*Instructions to follow*
Please swap "Test" for "Preview" in the records, from the line with "This screenshot has height=1024, width=808." through the end of the records, with all else unchanged. Leave out the pictures.

>> START Exercise materials

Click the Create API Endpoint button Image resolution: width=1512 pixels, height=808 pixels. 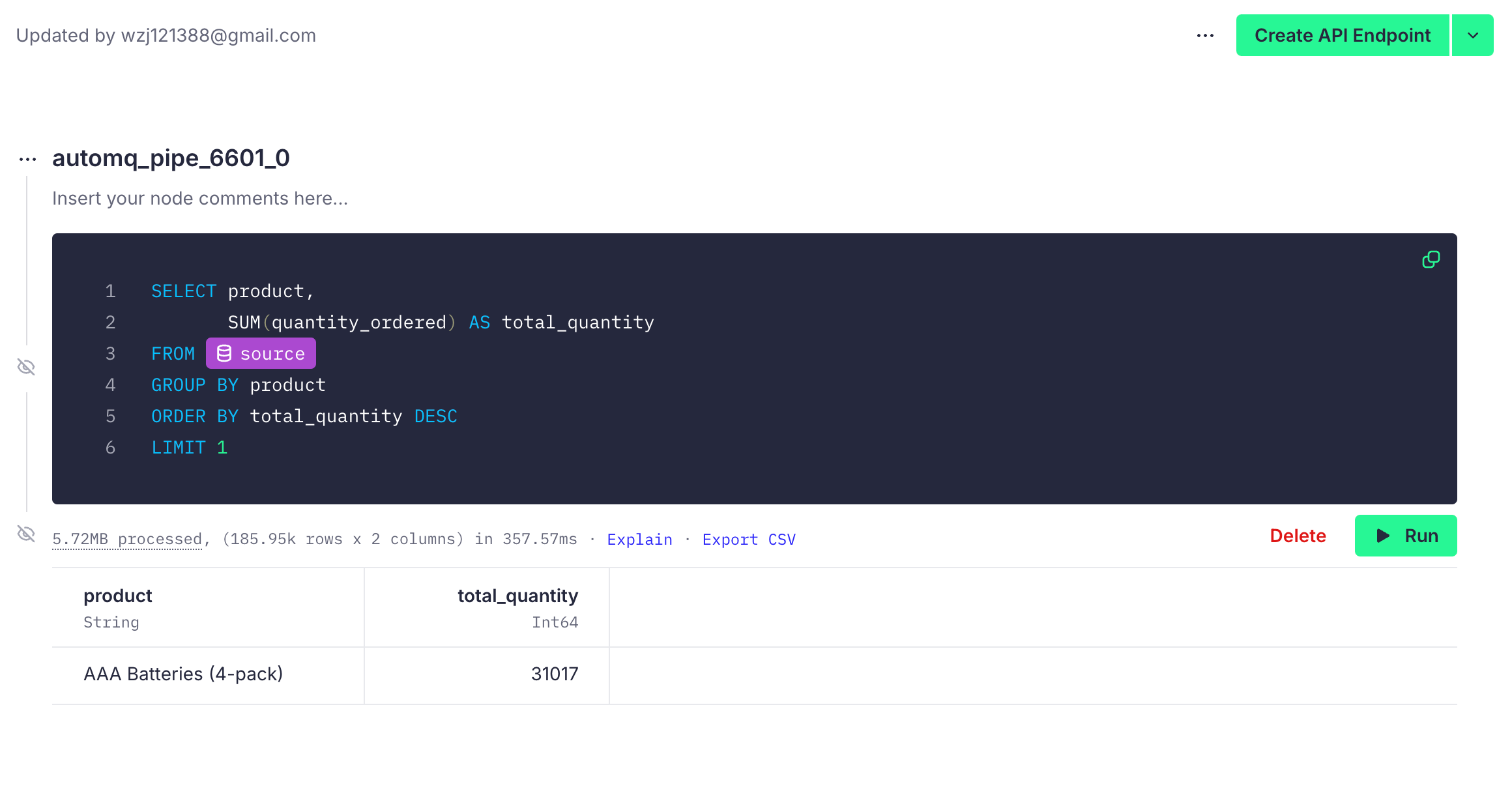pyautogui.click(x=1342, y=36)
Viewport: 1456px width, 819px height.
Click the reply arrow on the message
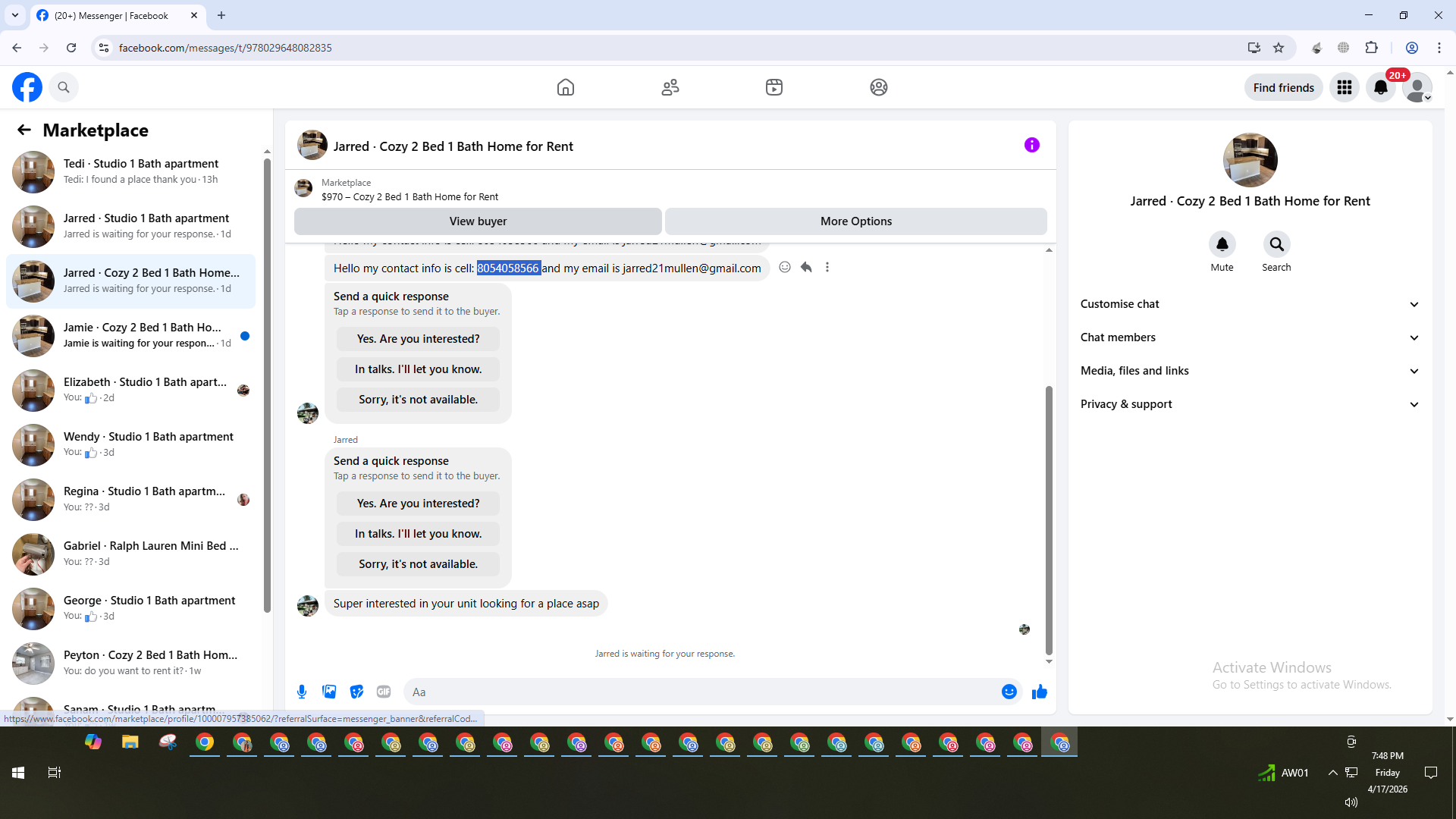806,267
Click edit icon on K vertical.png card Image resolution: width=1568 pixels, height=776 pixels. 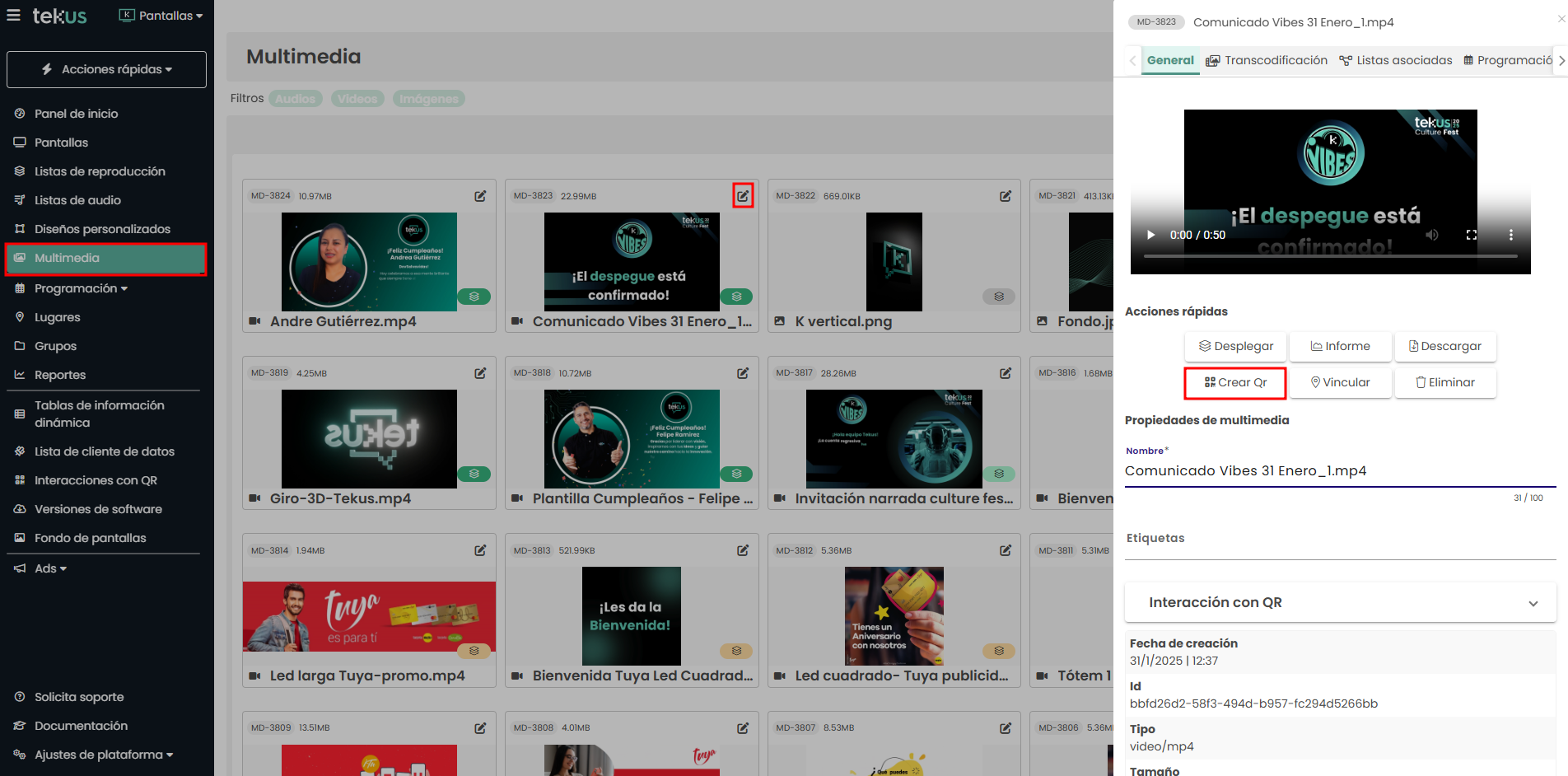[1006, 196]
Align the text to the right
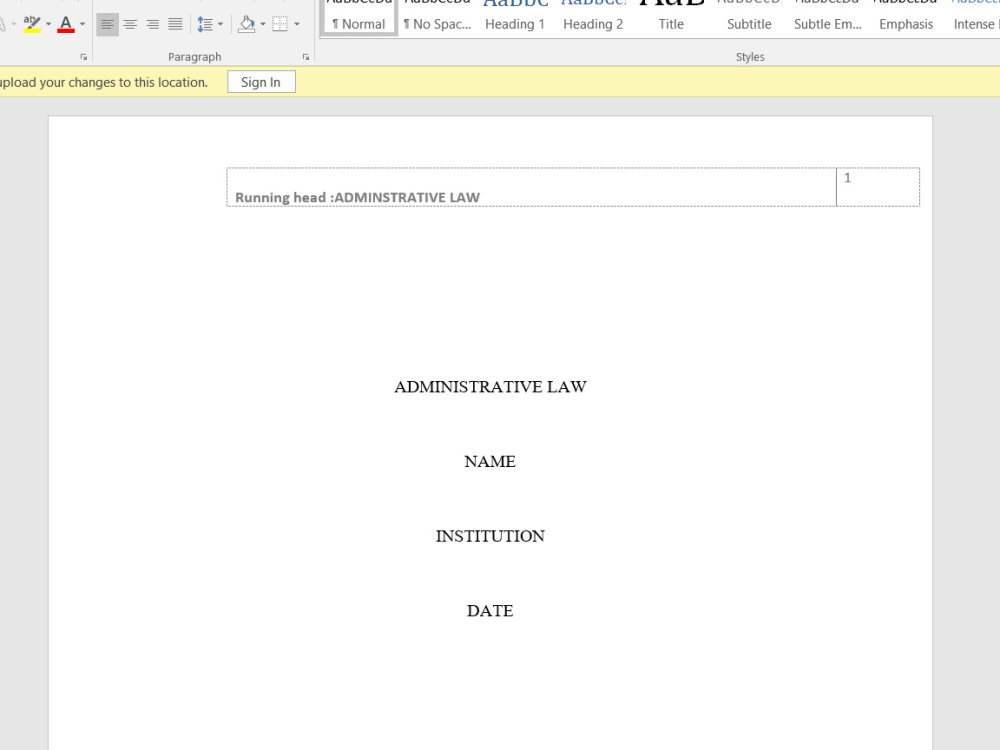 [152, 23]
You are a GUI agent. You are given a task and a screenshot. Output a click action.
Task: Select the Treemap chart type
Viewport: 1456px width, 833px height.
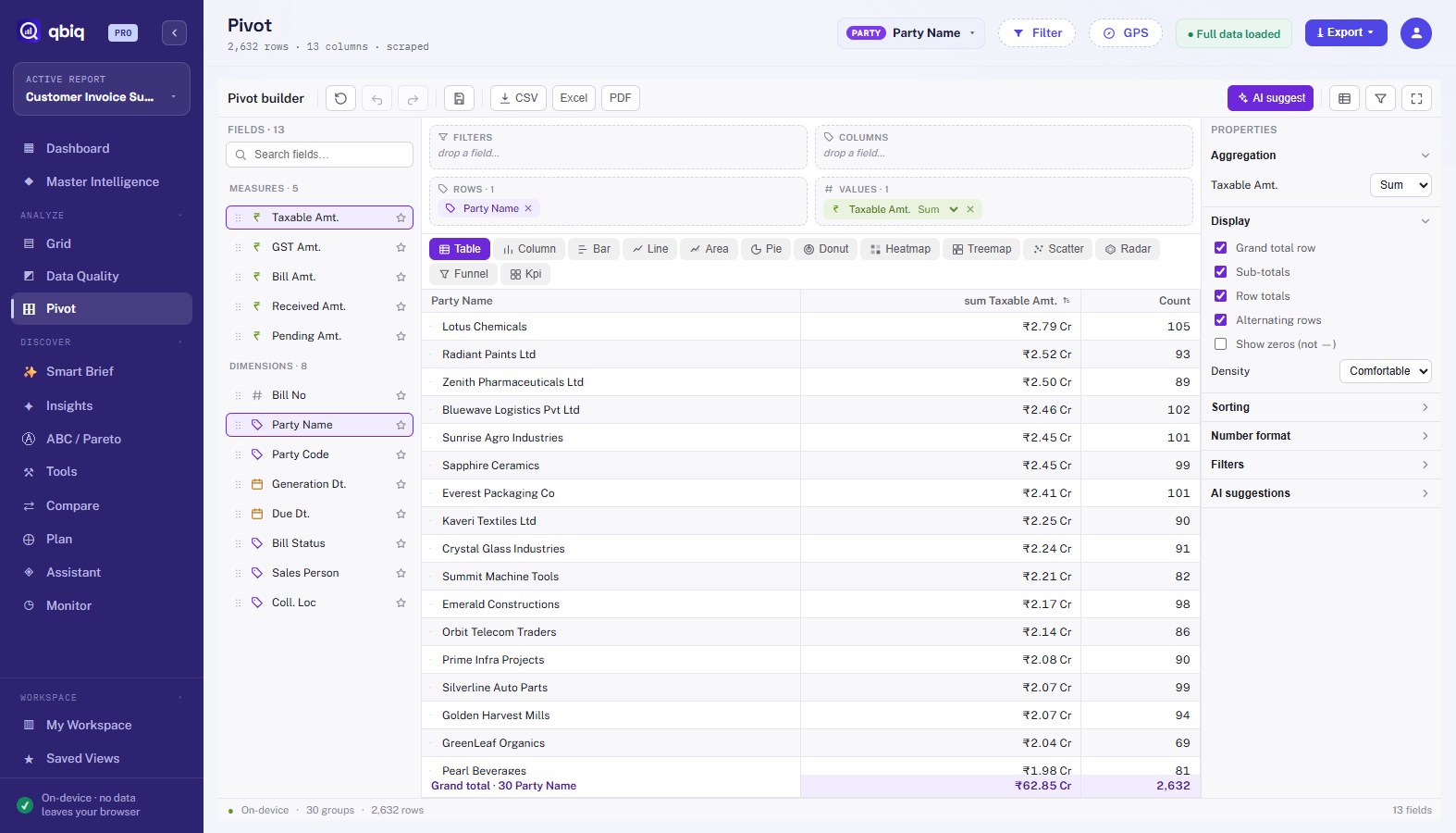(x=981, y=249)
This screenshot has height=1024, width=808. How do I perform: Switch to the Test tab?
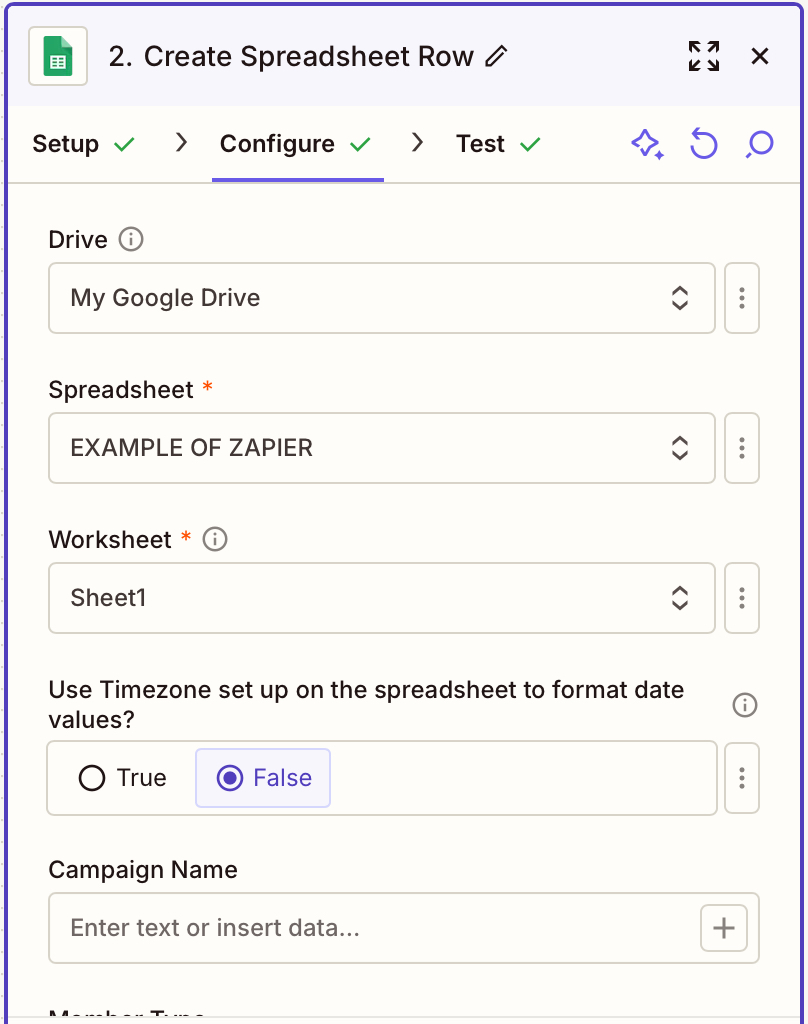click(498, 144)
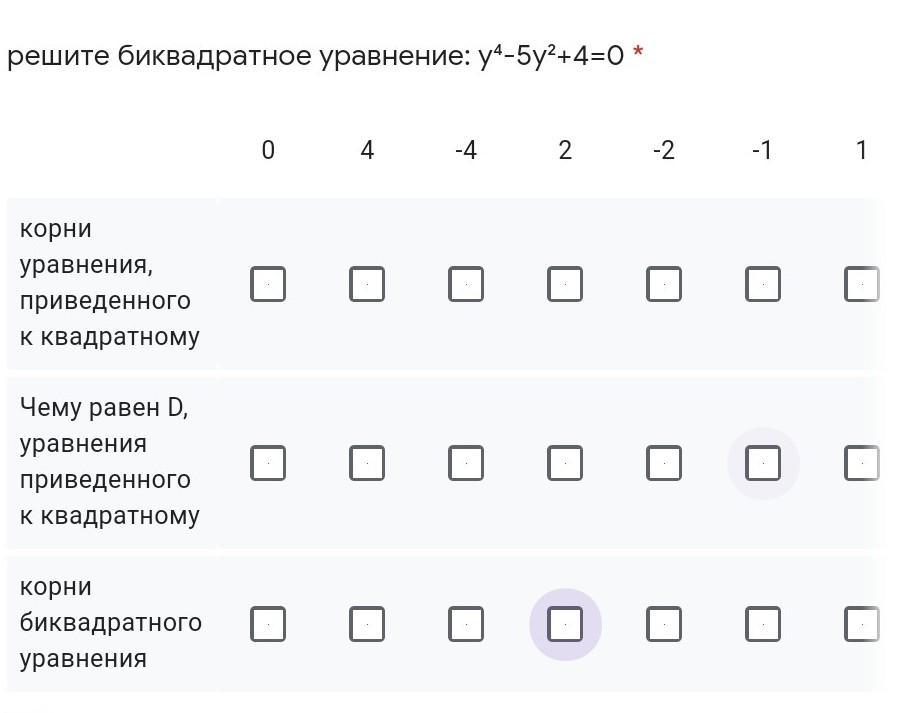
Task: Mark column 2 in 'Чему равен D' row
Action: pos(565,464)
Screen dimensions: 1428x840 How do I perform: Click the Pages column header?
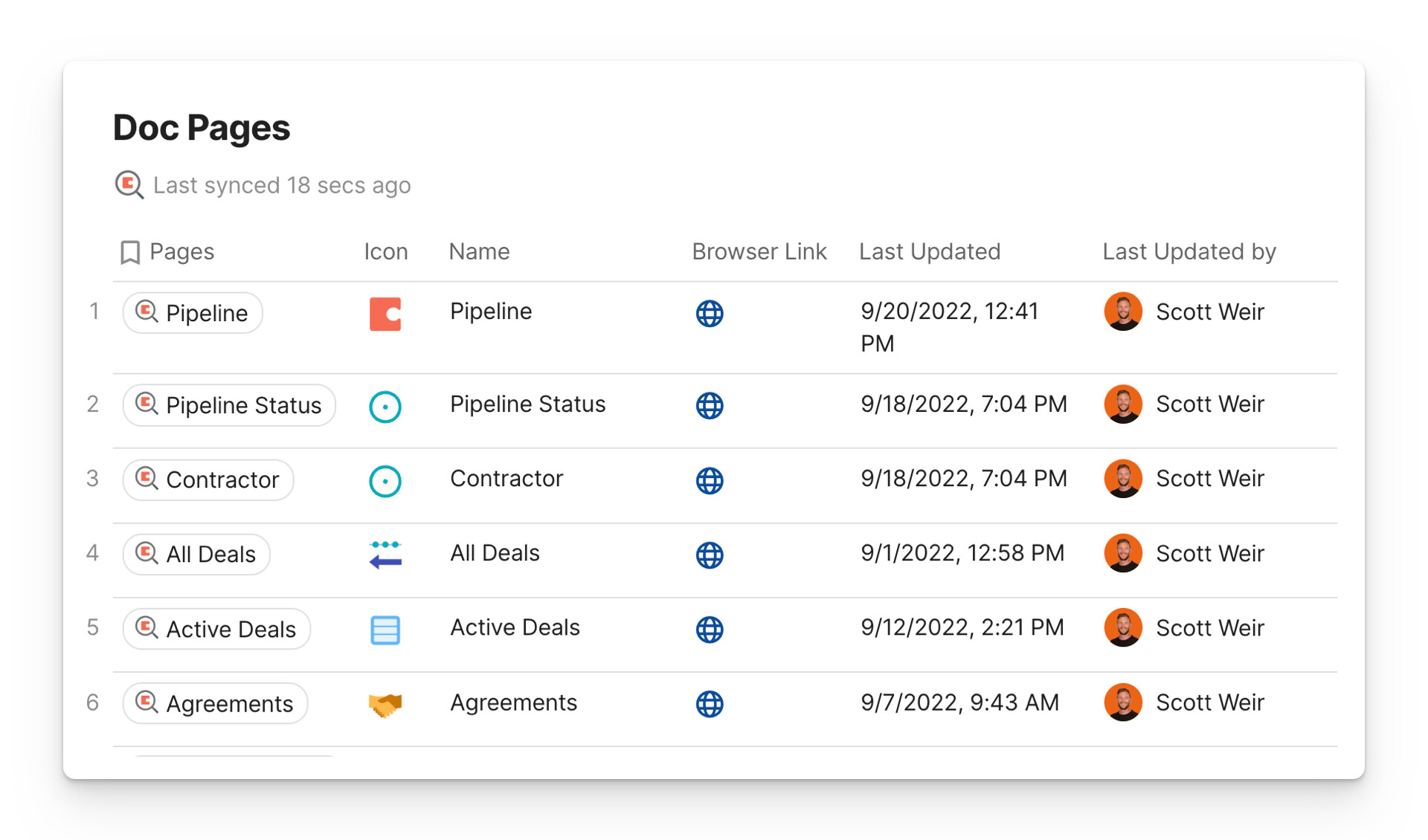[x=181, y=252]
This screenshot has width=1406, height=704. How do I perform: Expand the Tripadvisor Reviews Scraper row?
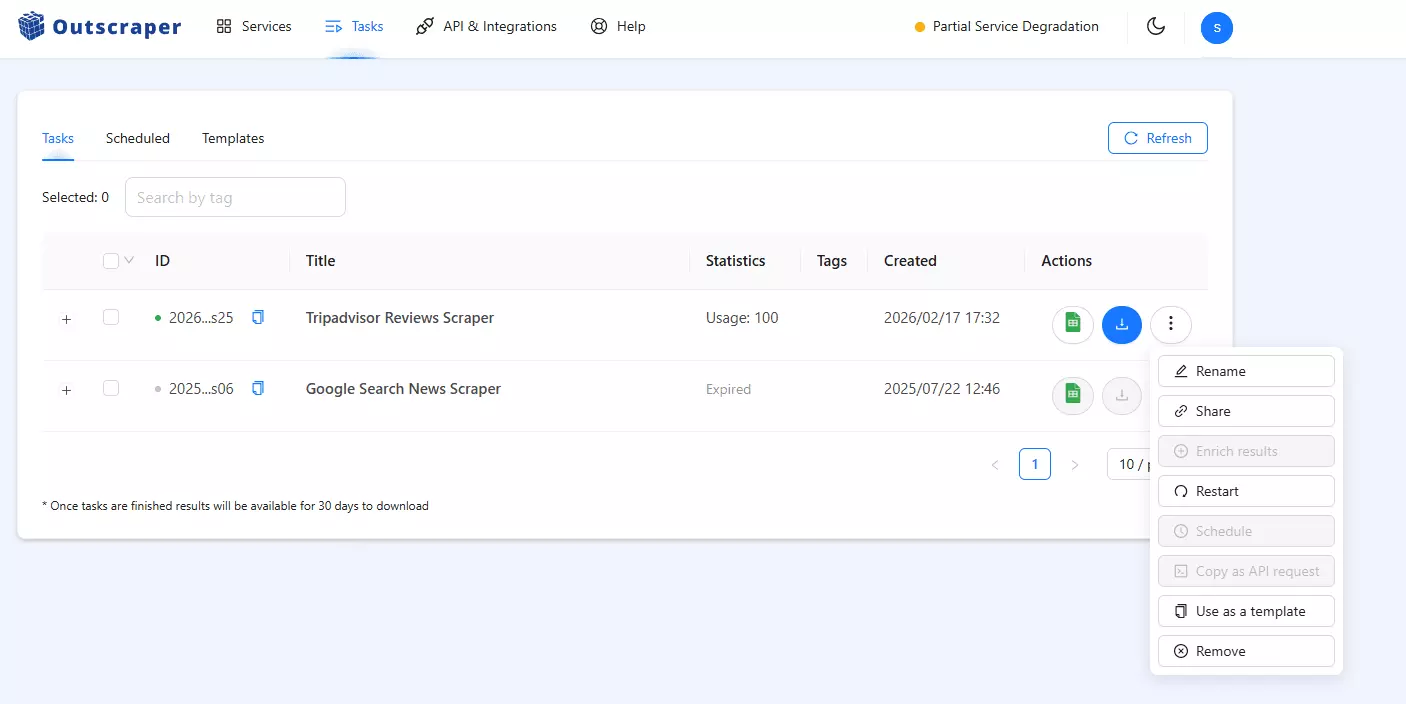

>> END Exercise materials

*Output for this exercise*
This screenshot has height=1024, width=808. How do I perform: Switch to the Preview tab?
click(498, 144)
Task: Mark column 2 in 'Чему равен D' row
Action: pos(565,464)
Screen dimensions: 1428x840 How do I perform: Click the Pages column header?
[x=181, y=252]
This screenshot has width=1406, height=704. How do I perform: Expand the Tripadvisor Reviews Scraper row?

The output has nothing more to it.